Une dernière étape que j’aimerais aborder est celle de la réorganisation. Nous avons accepté que la maladie influence notre proche. Nous avons pris le temps d’accueillir les émotions difficiles qui se sont imposées à l’étude de notre nouvelle carte de la situation… Désormais, nous nous sentons plus calme. Nous détenons un meilleur contrôle de soi et avons le sentiment que nous pouvons déployer une façon d’être bénéfique pour l’autre. Nous avons reconnu et accepté suffisamment de nouvelles informations pour nous permettre de jouer un rôle de proche-aidant aligné avec les faits. Nous avons une meilleure idée de qui nous sommes et de qui est notre proche, dans nos valeurs, nos forces, nos limites, nos attentes et nos objectifs réels respectifs. Il est désormais temps de bien définir notre rôle (qu’il soit distant ou très près). Nous utilisons toutes les informations de la carte jusqu’alors abstraite pour nous guider dans le développement de rôles mutuellement satisfaisants dans la vie de tous les jours. On souhaitera que ces rôles soient bien alignés avec le potentiel, les valeurs et le projet de vie de notre proche, ainsi que des nôtres. C’est évidemment un autre travail que le Portail est entièrement habileté à réaliser avec vous.
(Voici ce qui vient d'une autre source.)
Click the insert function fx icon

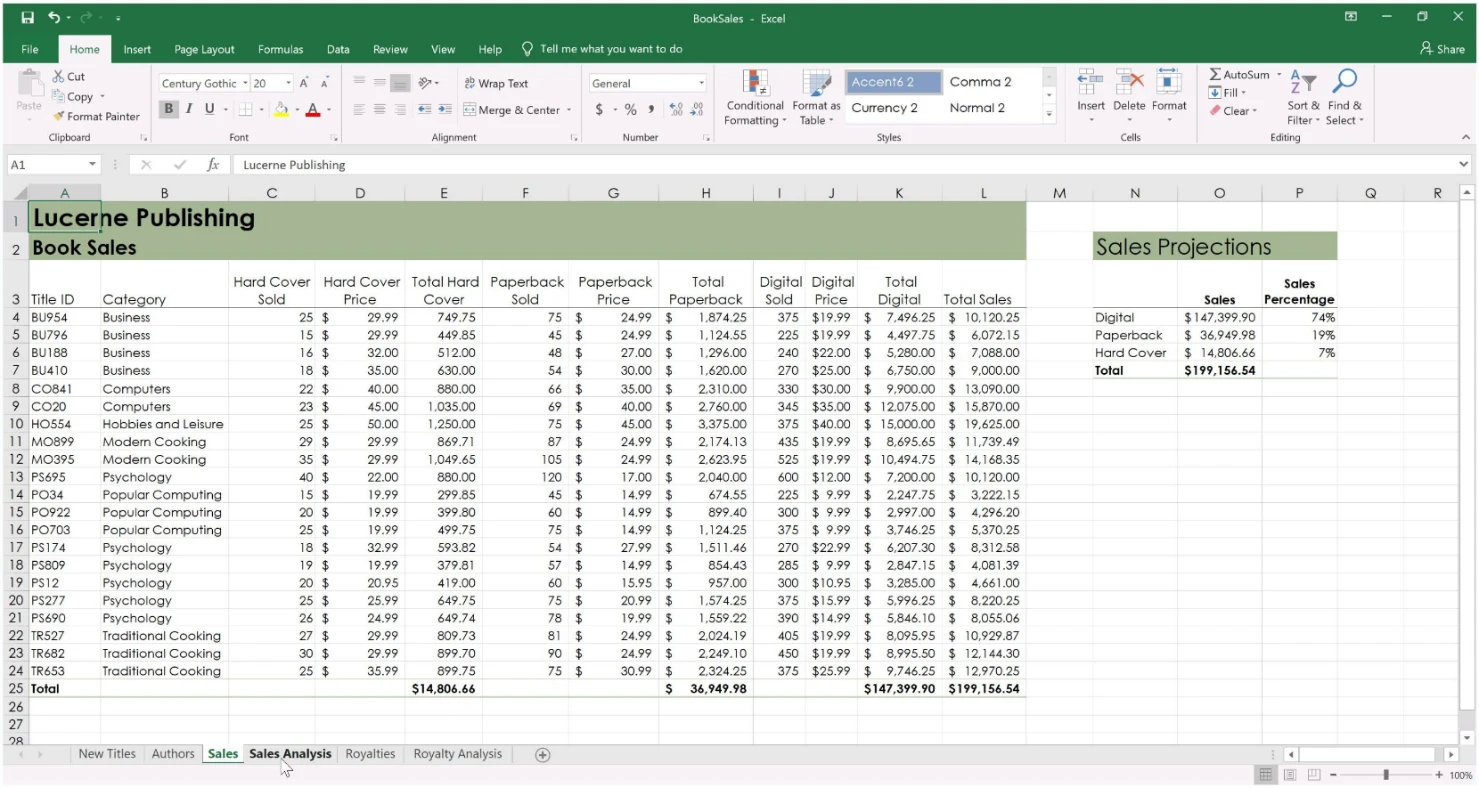[x=213, y=165]
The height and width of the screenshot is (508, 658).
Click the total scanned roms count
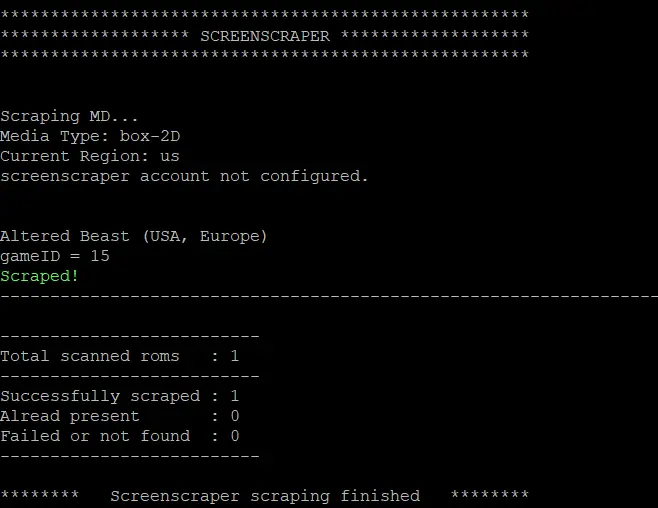click(x=235, y=356)
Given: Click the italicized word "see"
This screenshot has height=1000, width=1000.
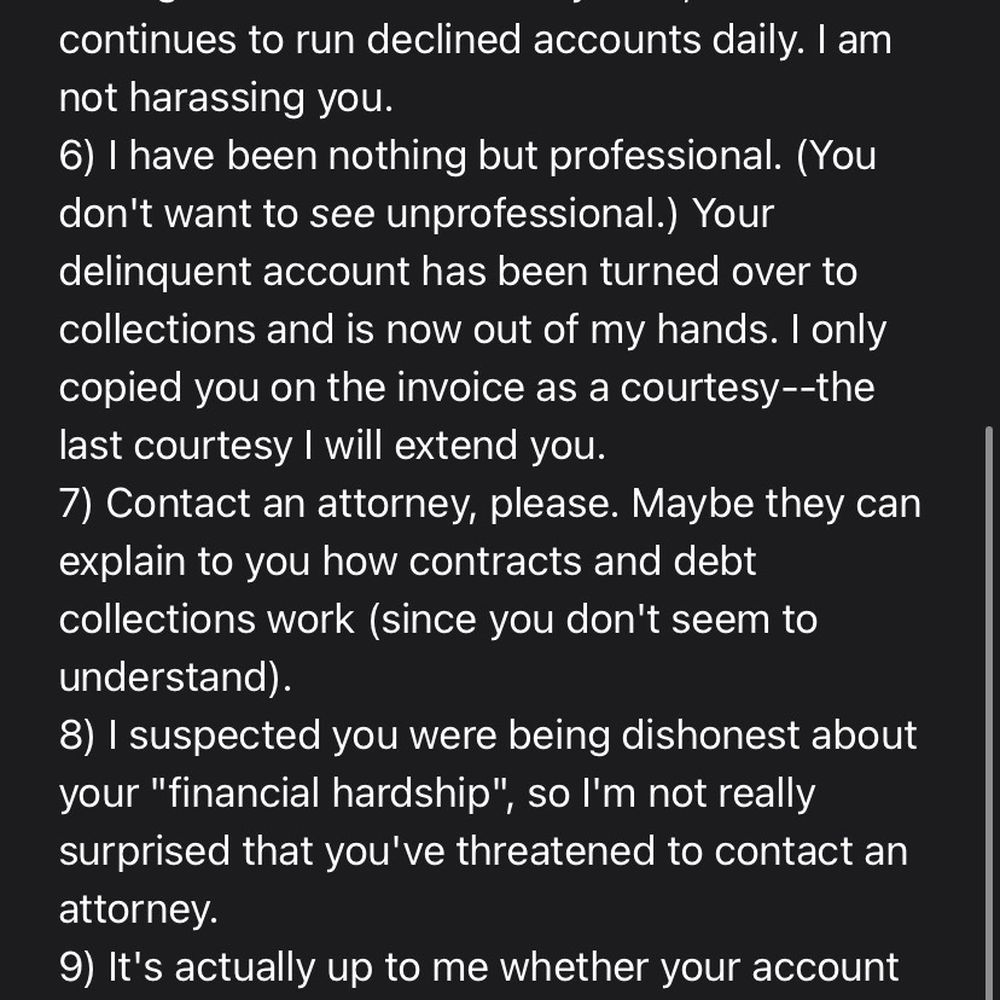Looking at the screenshot, I should click(x=342, y=213).
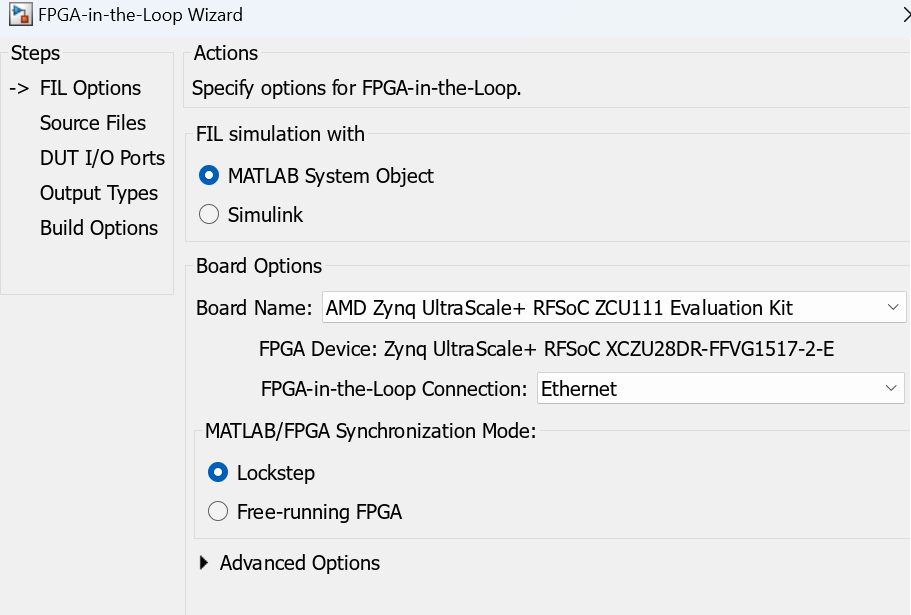This screenshot has height=615, width=911.
Task: Switch to Free-running FPGA mode
Action: [218, 512]
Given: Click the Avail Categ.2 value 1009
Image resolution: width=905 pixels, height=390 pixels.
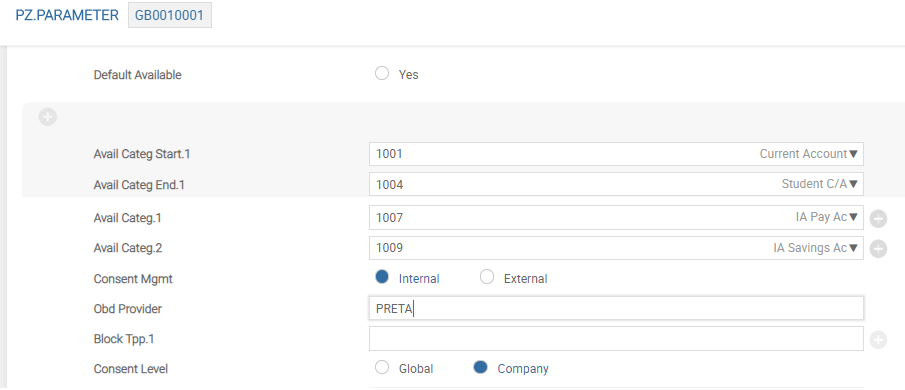Looking at the screenshot, I should coord(390,248).
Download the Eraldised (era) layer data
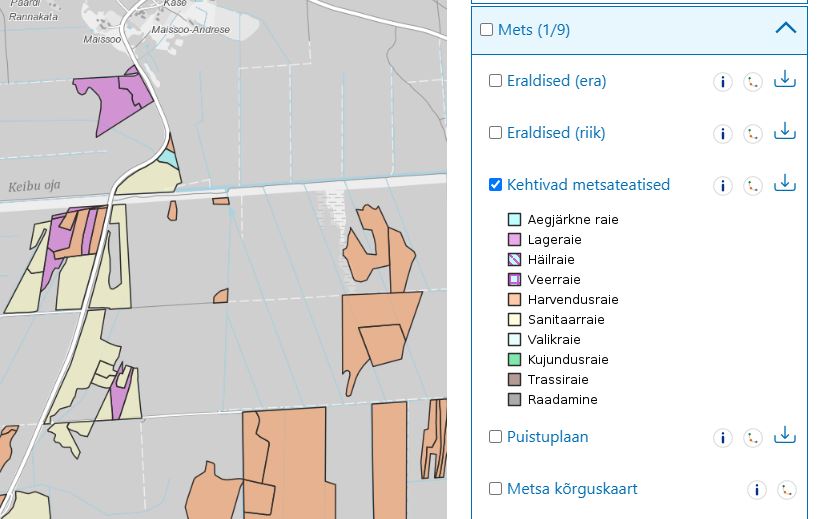Viewport: 818px width, 519px height. coord(785,80)
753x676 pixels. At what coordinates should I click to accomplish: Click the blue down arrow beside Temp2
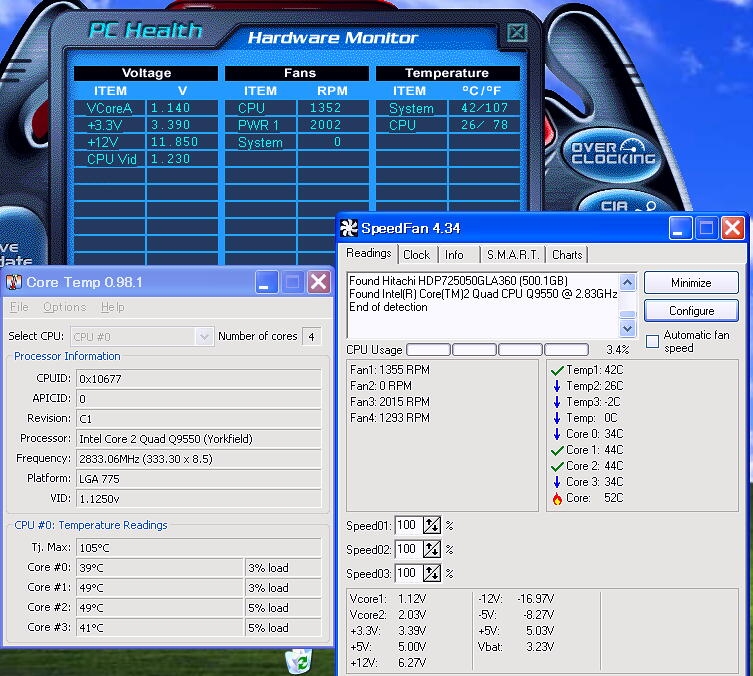(557, 386)
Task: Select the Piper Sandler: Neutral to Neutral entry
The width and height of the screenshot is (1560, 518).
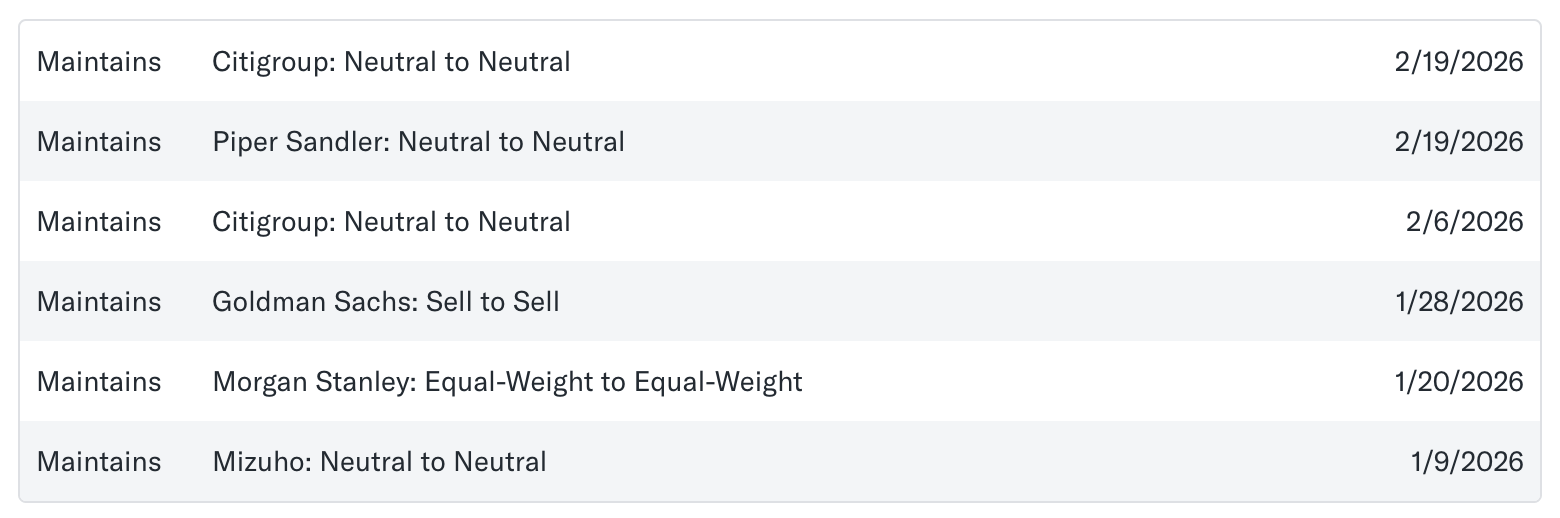Action: tap(418, 142)
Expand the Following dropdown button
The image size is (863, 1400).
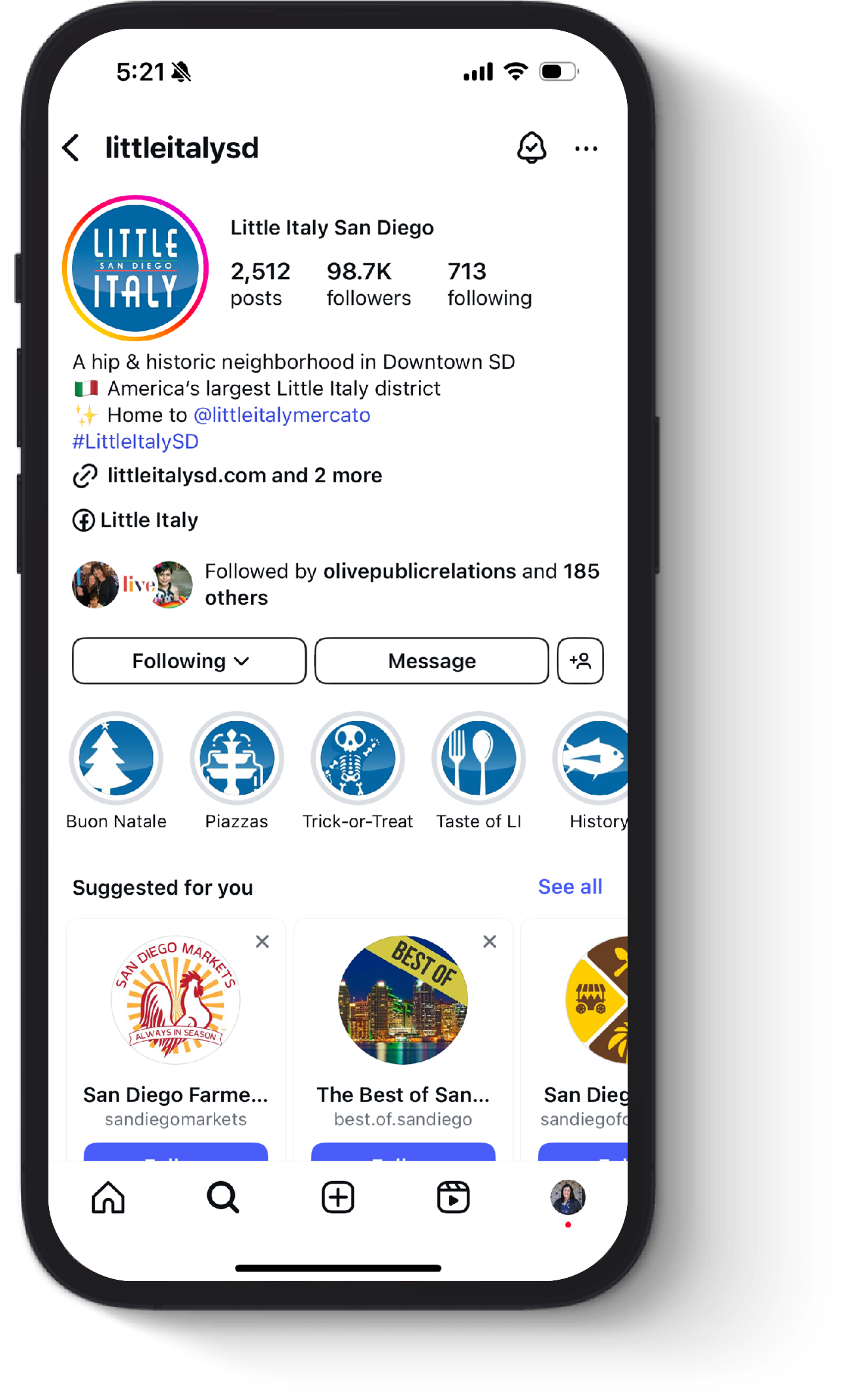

Pour conclure, je vous invite à nouveau à vous poser la question : est-ce que j’agis de manière cohérente avec la personne que j’ai réellement devant moi? Mes attentes et manières de voir mon proche sont-elles réalistes face au vécu réel de ce dernier? Si la réponse s’approche du non, vous vivez peut-être les premiers stades du deuil blanc. Un processus qui exige de laisser aller notre vieille carte pour laisser place à une nouvelle. Bien que ce soit quelque chose de difficile par moments, c’est un processus important qui permettra des façons d’être plus agréables et productives en s’assurant d’agir sur une vision plus juste et humaine de la réalité. Il nous fera plaisir de vous soutenir à travers la reconnaissance du contexte nouveau, l’expression de la douleur qui en émerge, ainsi que toute la réorganisation nécessaire pour laisser place au bien-être.